Dal Kashmir, invece, la notizia della fine dei combattimenti è stata accolta con grande consolazione. Mons. Ivan Pereira, vescovo della diocesi di Jammu-Srinagar, ha dichiarato ad AsiaNews: “Eravamo nel cuore e nella mente di Papa Leone XIV al primo Regina Coeli e questo ci porta incoraggiamento, gioia e speranza”.
“Abbiamo accolto con favore la notizia del cessate il fuoco e preghiamo affinché sia rispettato”, ha aggiunto il prelato. “Domenica abbiamo celebrato le Messe in tutte le chiese, anche se poche persone vi hanno partecipato. Si è pregato in modo particolare per la pace e per Papa Leone XIV”. Mons. Pereira ha inoltre diffuso una dichiarazione in cui invita la popolazione ad accogliere gli sfollati provenienti dalla zona di confine dove nei giorni scorsi si sono verificati gli scontri a fuoco tra i due eserciti. “Molte case nella zona di confine sono state danneggiate a causa dei bombardamenti da una parte e dall’altra della frontiera, e le persone sono state accolte nelle nostre scuole e istituzioni e anche nelle case”, ha spiegato il vescovo.

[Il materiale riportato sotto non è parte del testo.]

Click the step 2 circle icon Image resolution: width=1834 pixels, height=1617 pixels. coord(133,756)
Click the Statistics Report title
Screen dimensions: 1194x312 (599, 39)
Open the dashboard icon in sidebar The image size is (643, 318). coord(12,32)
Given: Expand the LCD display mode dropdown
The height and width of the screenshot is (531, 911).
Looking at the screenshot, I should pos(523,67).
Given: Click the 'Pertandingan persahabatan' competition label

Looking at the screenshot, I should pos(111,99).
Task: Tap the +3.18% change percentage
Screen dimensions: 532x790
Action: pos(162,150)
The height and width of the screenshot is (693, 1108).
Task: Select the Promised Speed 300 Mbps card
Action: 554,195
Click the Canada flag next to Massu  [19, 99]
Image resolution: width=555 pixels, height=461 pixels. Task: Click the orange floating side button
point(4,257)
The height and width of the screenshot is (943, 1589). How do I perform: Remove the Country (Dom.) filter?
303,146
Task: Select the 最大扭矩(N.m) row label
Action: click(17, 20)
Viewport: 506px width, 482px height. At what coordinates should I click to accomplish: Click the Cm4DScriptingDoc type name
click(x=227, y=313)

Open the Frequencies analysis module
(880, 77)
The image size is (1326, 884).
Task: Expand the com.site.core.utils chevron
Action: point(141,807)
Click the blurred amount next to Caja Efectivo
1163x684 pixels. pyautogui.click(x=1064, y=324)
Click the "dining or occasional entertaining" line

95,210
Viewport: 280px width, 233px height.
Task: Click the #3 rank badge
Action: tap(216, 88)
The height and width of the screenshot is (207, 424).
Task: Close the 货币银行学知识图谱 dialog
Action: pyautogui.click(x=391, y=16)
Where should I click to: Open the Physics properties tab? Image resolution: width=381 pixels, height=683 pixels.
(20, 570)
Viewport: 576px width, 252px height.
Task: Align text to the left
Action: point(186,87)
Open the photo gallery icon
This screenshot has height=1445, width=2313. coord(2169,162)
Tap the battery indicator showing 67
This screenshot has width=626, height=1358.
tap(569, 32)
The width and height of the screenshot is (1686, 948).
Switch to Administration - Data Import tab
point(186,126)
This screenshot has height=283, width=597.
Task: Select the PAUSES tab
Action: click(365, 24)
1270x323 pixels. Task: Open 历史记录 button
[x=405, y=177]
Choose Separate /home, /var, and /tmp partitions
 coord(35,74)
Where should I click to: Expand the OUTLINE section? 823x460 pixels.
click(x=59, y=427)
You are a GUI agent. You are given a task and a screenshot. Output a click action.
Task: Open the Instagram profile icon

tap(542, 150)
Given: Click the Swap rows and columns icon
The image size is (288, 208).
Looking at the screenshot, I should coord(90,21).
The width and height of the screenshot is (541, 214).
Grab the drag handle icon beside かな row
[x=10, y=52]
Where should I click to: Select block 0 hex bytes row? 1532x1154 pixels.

Gli stessi sentimenti sono condivisi dall’altro lato del confine: “L’annuncio di un cessate il fuoco tra India e Pakistan porta con sé liete novelle di pace e speranza e questo momento dovrebbe essere sfruttato come un’opportunità per una continua stabilità nella regione”, ha dichiarato l’arcivescovo di Islamabad-Rawalpindi, mons. Joseph Arshad. “Questo cessate il fuoco serve anche a ricordare il potere della diplomazia sul conflitto. È fondamentale che entrambe le nazioni continuino a impegnarsi in conversazioni significative per affrontare questioni di lunga data e cercare soluzioni durature che diano priorità al benessere e alla sicurezza dei loro popoli. Un futuro di pace per la regione dell'Asia meridionale inizia con la cooperazione, il dialogo, il rispetto reciproco e l'impegno per la pace”. La società civile si è unita all’appello del prelato.
Samson Salamat, presidente dell’organizzazione Rwadari Tehreek, ha affermato che “la comunità internazionale, compresi gli Stati Uniti e altre parti, può svolgere un ruolo di facilitatore nel promuovere i colloqui di pace. L'annosa disputa sul Kashmir deve essere affrontata attraverso una soluzione pacifica e negoziata. Il trattato sulle acque dell'Indo, un patto fondamentale per la condivisione dell’acqua, dovrebbe essere mantenuto e si dovrebbero tenere discussioni per garantirne l’effettiva attuazione, dopo che l’India ha sospeso il trattato”.
Kashif Aslam, attivista per i diritti umani, ha ribadito simili preoccupazioni per il futuro dei due Paesi: “Sia l'India che il Pakistan stanno affrontando sfide economiche significative, con milioni di persone che vivono al di sotto della soglia di povertà e molti che faticano a far fronte alle spese di base. Mentre una parte esprime preoccupazioni per l’acqua e l’altra parla di ritorsioni, questi approcci trascurano questioni più ampie e urgenti come i cambiamenti climatici, che riguardano entrambe le nazioni allo stesso modo. È incoraggiante che, a volte, la ragione e la sanità mentale prevalgano. Data la storia, la geografia e le sfide comuni, la pace tra India e Pakistan non è solo auspicabile, è essenziale. Come vicini, entrambi i Paesi devono dare priorità al dialogo e alla cooperazione, poiché la pace è l’unica strada sostenibile per il benessere dei loro popoli e per la stabilità dell’intera regione”.